§ Given passage:
----

M/V Nuliajuk is a brand new research vessel – so new, Iva and I had to unwrap our sheets from their original packaging before making our bunks. The ship bounces like a cork, which is good for stability but, bad for seasickness and, it has an integrated 150kHz ADCP (current meter) – which is good news for me.

Sailing from Iqaluit to Pangurtung took just over two days, with the only rough patch being Davis Strait. Icebergs were everywhere – one even had what looked like a flock of penguins on it (wrong pole for them). Through binoculars, the birds looked like some other sort of seabird with penguin-like colouration. Later I saw them flying (confirming they weren't penguins). Once we entered Cumberland Sound we saw belugas and what was likely bowhead whales. We were following a path along one coast of the sound, and I couldn't see the other side. Cumberland Sound is huge, it looked huge on the map, but, seeing its full extent made its size no longer an abstract concept to me.

The equipment I shipped made it. Tomorrow we load up the ship and head out to start our sampling.

The top photo is an iceberg in Frobisher Bay, the bottom photo is of Pangurtung

Wednesday, July 13, 2011

The Arctic Project

I guess I should explain what I’ll be doing up north. I’ll be working as part of a diverse group of scientists on a small research ship where I'll be the only physical oceanographer. We’re heading out to Cumberland Sound, Baffin Island, Nunavut.

Cumberland Sound is large and very remote. It’s located in a part of the Arctic I’ve never been too but, I hear the surroundings are picturesque. At the surface, the sound is about 250 km long by 80 km wide and littered with little islands. Multiple fjords open into the sound, including Pangnirtung Fjord, which is home to the only human settlement in the area (Pangnirtung) were I’ll be flying into.

Due to the remote location, little physical oceanography has been done in the area (if you know of some work that has been done, please tell me as I’m still looking). This lack of information means we know little about how the water moves beneath the surface and the influence of the bottom topography. Physical water properties, such as mixing, influence the availability of nutrients which in turn affects local fish, bird and mammal habitats. To understand a bit about the critters that live there, we need to take a look at the conditions they thrive in.

A number of processes influence the physical properties of the water in the sound, including tides, fresh water inputs and wind (there are likely other things going on as well). There is a tide gauge in the sound, so I know to expect big tides. Fresh water enters the sound from rivers and/or glaciers – and, as a twist on what happens in more southern locations, the fresh water may be colder than the salty water below. Because, the sound is open to the North Atlantic, it could also be windy. The fact that ice covers Cumberland Sound in the winter may also be important – or at least make winter-time winds unimportant.

----

§ Prompt: In the passage above, rewrite the paragraph beginning "Cumberland Sound is large and very remote" as a brief bulleted list that keeps its main facts.

----

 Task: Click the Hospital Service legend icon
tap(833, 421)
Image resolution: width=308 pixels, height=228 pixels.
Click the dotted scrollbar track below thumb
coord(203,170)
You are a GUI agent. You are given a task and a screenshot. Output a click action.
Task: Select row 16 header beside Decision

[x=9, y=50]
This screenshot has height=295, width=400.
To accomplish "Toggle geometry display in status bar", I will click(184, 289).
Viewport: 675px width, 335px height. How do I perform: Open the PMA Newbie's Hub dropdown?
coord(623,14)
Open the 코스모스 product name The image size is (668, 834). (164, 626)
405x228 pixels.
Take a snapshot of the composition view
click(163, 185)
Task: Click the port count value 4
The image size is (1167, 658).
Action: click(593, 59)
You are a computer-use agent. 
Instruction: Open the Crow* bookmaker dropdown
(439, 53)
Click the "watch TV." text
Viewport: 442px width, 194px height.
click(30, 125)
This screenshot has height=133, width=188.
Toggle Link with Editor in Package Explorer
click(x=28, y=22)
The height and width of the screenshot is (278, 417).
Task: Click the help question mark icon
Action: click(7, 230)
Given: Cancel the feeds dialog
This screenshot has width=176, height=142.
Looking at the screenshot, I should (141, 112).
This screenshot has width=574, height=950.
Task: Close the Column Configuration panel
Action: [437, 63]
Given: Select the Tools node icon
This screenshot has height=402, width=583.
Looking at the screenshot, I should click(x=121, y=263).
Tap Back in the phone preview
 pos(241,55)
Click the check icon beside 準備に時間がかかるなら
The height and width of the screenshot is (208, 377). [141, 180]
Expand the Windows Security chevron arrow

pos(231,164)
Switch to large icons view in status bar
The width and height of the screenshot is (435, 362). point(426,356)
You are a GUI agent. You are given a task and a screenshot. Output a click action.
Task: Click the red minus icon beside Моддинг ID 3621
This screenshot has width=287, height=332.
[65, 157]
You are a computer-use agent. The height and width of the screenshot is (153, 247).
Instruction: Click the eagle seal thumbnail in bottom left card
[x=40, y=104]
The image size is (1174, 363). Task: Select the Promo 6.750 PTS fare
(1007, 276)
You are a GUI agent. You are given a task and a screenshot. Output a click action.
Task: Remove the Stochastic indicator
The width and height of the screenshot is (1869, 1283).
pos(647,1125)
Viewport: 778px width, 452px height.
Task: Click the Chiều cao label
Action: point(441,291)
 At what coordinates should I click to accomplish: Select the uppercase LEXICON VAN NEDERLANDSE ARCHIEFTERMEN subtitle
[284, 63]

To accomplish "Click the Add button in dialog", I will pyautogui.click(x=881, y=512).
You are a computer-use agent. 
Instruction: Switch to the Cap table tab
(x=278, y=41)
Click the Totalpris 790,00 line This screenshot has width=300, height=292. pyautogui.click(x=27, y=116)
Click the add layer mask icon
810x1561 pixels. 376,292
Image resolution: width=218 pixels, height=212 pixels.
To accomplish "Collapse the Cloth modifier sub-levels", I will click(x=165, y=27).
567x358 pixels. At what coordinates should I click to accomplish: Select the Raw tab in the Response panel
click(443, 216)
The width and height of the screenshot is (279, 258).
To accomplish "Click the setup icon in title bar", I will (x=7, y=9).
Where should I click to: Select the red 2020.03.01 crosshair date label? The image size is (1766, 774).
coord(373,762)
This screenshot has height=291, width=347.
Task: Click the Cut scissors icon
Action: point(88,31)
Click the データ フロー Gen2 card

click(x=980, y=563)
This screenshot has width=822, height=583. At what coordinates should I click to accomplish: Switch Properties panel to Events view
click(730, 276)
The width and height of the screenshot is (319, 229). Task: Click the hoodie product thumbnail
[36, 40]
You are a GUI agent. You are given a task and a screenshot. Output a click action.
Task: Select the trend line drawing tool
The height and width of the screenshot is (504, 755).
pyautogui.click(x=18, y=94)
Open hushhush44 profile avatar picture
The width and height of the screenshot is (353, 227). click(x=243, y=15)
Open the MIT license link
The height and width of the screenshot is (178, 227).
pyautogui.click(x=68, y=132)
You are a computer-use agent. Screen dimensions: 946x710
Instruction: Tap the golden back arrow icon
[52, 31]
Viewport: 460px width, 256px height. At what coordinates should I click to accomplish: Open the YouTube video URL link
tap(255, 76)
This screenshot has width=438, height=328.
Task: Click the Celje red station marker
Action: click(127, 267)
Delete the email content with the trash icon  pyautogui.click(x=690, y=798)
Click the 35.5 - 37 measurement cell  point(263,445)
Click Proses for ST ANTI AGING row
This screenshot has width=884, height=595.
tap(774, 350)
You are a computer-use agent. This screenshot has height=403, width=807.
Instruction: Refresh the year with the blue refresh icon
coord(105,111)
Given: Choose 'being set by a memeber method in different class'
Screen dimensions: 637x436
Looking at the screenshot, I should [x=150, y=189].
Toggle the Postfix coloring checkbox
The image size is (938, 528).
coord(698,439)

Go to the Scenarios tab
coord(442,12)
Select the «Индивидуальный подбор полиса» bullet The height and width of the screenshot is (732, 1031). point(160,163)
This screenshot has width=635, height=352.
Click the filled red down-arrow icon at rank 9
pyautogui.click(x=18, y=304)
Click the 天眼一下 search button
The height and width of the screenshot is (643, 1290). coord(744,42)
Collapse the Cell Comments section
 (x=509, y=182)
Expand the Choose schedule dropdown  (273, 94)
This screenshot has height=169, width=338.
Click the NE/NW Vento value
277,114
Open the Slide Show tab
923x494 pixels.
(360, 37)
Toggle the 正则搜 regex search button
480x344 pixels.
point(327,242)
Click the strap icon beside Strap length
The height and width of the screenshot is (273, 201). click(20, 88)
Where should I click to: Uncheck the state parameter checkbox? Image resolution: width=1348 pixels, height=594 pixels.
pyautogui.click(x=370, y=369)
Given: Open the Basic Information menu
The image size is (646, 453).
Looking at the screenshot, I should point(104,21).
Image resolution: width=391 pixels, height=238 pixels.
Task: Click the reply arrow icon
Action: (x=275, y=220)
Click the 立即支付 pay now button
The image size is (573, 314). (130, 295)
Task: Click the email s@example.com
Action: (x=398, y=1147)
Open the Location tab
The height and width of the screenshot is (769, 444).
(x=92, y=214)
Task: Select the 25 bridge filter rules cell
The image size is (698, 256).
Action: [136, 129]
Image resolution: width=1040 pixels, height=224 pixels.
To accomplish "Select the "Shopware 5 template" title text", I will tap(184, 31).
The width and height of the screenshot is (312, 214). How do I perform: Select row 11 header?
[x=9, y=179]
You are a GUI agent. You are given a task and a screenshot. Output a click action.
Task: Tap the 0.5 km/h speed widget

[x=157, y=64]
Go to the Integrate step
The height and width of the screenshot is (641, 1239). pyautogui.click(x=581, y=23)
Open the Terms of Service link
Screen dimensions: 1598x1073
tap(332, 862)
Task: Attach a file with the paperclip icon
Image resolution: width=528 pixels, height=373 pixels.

----

§ Answer to the exercise:
- Cumberland Sound is large and very remote, in a part of the Arctic the writer has never visited; the surroundings are said to be picturesque.
- At the surface it measures about 250 km long by 80 km wide and is scattered with small islands.
- Several fjords open into it, including Pangnirtung Fjord.
- Pangnirtung Fjord holds the area's only human settlement, Pangnirtung, where the writer will fly in.